Scan the entries below. Report each line where the string "more" occurs.

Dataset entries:
>>>>>

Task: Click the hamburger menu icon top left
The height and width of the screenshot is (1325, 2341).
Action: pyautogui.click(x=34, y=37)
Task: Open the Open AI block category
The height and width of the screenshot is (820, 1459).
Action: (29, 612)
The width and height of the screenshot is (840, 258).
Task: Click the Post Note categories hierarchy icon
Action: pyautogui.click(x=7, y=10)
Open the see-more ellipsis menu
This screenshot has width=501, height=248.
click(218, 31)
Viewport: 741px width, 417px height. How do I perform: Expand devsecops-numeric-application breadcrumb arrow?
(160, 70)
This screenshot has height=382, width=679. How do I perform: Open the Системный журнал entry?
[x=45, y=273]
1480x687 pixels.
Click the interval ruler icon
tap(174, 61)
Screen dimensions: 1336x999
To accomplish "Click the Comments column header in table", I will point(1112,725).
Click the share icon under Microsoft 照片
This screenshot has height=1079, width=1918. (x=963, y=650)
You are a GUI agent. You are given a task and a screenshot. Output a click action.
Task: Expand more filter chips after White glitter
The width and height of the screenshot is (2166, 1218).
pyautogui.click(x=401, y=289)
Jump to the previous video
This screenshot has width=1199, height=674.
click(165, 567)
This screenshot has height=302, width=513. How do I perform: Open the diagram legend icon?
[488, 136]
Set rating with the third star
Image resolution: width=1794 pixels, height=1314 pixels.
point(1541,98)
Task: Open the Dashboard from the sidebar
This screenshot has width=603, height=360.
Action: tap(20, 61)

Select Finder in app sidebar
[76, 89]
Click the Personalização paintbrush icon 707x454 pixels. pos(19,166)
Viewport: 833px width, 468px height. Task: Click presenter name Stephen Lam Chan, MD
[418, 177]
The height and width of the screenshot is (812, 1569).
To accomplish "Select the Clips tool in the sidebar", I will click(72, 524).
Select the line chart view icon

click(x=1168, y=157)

<<<<<

• **SOLUTION TO THIS EXERCISE**:
Open the see-more ellipsis menu
Task: Expand more filter chips after White glitter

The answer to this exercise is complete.